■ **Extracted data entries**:

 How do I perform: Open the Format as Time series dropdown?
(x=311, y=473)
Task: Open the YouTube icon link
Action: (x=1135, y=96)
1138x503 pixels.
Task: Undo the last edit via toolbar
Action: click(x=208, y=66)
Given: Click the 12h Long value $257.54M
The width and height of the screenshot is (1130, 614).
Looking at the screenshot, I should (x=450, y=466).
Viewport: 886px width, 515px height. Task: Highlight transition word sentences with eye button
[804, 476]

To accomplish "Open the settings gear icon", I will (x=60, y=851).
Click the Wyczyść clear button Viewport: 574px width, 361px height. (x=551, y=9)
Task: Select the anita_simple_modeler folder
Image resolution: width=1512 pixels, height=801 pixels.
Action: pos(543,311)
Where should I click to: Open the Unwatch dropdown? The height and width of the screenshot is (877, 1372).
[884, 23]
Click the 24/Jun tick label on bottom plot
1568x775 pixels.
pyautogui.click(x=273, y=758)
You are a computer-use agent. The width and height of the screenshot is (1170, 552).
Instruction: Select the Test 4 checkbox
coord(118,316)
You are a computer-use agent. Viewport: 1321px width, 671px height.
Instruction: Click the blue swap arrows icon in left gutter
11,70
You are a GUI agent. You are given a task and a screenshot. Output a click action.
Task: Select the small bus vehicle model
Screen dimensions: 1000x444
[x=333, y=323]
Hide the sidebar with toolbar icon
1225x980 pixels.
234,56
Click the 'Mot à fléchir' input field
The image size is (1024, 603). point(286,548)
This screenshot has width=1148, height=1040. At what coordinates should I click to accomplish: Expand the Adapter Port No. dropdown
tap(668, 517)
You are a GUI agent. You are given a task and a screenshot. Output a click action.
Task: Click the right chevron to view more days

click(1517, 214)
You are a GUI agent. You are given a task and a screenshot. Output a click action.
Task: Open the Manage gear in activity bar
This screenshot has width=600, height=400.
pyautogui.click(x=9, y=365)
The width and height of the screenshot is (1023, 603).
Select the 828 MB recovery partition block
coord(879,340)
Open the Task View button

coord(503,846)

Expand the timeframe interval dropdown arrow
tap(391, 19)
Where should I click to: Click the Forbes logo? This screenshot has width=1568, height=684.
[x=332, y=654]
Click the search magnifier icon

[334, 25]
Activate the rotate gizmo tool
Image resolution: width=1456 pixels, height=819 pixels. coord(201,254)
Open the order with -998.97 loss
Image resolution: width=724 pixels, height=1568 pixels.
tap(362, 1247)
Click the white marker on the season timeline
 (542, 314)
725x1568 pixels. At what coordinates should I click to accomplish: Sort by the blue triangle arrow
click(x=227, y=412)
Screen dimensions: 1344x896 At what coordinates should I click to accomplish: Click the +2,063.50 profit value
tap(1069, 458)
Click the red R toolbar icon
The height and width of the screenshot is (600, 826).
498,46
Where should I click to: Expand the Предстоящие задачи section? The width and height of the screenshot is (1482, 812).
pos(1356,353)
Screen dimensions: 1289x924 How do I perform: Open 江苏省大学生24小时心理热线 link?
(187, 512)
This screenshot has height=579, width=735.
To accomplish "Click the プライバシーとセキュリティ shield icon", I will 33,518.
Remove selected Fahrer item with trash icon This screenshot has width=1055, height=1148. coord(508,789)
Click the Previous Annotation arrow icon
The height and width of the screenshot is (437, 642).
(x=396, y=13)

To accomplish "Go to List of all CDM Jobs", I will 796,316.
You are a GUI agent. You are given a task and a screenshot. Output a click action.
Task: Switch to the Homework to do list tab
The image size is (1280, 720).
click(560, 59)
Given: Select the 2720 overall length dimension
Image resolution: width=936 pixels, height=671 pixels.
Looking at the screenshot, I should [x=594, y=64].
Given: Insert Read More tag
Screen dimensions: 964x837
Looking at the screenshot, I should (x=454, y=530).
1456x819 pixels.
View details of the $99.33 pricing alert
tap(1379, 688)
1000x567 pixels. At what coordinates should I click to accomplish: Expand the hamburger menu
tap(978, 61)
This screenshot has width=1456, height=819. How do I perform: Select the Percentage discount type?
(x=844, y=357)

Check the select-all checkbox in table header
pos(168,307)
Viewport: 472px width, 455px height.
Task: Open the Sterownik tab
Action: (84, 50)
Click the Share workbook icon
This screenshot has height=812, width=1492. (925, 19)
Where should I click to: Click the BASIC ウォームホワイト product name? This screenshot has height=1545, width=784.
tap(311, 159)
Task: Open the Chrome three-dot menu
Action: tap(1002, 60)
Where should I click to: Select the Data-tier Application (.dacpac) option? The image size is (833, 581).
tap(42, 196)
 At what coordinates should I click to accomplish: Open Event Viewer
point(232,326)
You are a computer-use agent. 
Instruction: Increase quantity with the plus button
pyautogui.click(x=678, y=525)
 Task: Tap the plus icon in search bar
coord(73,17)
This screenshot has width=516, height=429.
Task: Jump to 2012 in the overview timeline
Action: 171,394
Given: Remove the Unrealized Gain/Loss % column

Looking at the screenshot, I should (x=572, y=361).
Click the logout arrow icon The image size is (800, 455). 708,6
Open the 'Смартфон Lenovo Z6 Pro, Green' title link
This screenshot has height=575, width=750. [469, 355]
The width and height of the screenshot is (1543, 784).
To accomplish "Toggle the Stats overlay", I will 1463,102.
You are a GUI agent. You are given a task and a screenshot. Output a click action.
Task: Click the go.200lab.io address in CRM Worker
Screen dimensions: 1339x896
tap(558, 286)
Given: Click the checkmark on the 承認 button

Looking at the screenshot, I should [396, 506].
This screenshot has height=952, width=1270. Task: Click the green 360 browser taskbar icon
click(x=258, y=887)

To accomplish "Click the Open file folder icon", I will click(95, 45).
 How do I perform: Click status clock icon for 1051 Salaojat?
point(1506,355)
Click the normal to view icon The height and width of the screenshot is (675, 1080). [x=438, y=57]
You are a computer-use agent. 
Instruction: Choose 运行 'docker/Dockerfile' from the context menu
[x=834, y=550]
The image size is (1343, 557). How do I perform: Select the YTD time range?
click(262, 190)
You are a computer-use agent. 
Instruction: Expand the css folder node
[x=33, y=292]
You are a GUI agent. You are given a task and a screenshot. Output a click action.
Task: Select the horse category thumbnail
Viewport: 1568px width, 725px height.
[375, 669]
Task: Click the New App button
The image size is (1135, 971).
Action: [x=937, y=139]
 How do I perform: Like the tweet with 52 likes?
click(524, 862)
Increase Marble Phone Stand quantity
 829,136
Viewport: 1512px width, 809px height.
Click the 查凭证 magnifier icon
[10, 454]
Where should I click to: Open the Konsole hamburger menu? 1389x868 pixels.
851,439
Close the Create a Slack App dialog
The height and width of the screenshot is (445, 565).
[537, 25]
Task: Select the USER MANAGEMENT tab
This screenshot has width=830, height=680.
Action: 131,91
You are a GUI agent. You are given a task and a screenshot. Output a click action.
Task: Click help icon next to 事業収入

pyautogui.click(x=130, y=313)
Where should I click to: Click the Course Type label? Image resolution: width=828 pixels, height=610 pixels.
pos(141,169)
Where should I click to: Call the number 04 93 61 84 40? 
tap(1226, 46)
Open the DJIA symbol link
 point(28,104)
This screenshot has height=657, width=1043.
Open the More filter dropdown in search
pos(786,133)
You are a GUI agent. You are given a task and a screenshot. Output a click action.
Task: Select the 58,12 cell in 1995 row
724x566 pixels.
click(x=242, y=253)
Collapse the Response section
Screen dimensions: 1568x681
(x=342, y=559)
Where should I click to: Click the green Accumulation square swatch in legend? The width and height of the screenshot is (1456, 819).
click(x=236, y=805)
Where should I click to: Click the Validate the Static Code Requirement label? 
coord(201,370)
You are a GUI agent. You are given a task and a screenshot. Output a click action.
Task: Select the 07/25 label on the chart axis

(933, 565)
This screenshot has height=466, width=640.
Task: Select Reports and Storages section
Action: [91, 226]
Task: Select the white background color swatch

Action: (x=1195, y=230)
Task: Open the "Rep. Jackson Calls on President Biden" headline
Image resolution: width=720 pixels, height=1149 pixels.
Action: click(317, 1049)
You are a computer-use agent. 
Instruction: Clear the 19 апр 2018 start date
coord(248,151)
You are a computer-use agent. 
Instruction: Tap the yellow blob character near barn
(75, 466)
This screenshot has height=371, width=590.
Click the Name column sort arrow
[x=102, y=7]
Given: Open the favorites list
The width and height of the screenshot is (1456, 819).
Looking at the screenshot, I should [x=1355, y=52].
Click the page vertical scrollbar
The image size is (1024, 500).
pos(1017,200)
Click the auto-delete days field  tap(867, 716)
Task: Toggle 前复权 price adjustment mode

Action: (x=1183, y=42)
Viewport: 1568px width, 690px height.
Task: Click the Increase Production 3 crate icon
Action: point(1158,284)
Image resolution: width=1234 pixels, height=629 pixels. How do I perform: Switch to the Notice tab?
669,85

■ **Your objective**: Quote the lines from the one with "Click the 'Mot à fléchir' input field" up to and including the one with "click(1517, 214)".

■ **Solved problem**:
Click the 'Mot à fléchir' input field
The image size is (1024, 603). point(286,548)
This screenshot has width=1148, height=1040. At what coordinates should I click to accomplish: Expand the Adapter Port No. dropdown
tap(668, 517)
You are a GUI agent. You are given a task and a screenshot. Output a click action.
Task: Click the right chevron to view more days

click(1517, 214)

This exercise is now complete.